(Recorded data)

——

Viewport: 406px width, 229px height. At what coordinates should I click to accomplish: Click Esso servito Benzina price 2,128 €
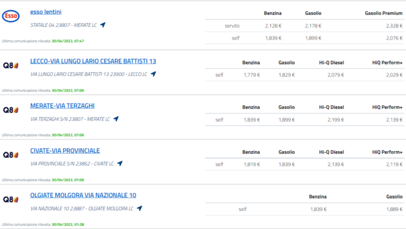[x=273, y=26]
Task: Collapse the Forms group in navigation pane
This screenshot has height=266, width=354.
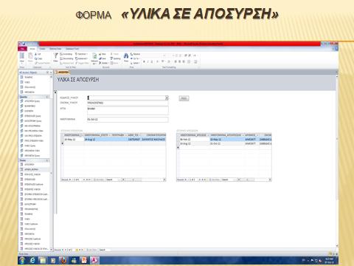Action: [x=47, y=160]
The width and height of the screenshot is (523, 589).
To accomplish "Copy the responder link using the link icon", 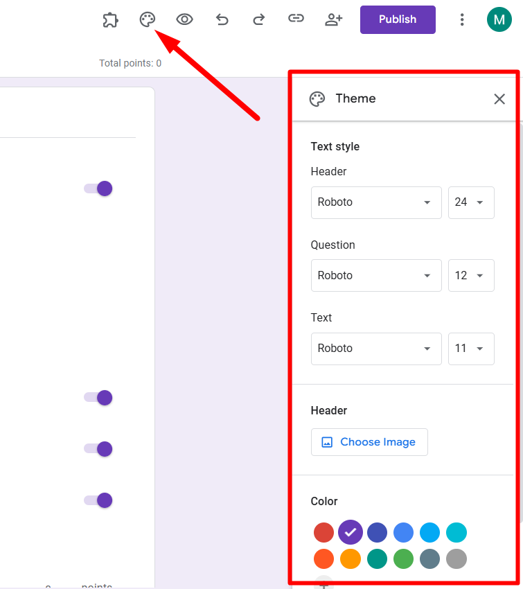I will tap(296, 19).
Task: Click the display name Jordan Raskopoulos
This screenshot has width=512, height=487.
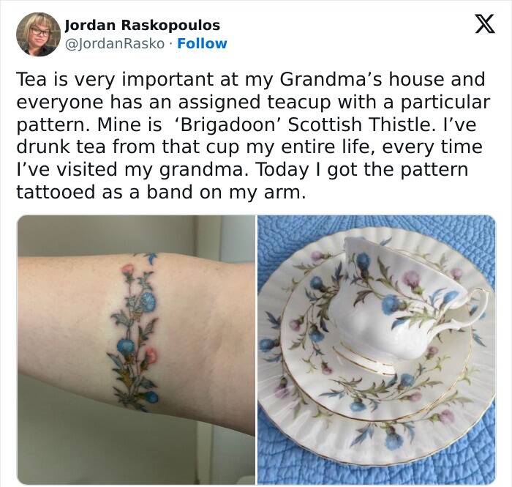Action: pyautogui.click(x=143, y=25)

——

### What is expected
An acceptable answer consists of the lines above from the one holding "Task: Click the" to the end of the data, repeated exactly and containing no pictures.

### Task solution
Task: Click the display name Jordan Raskopoulos
This screenshot has width=512, height=487.
Action: pyautogui.click(x=143, y=25)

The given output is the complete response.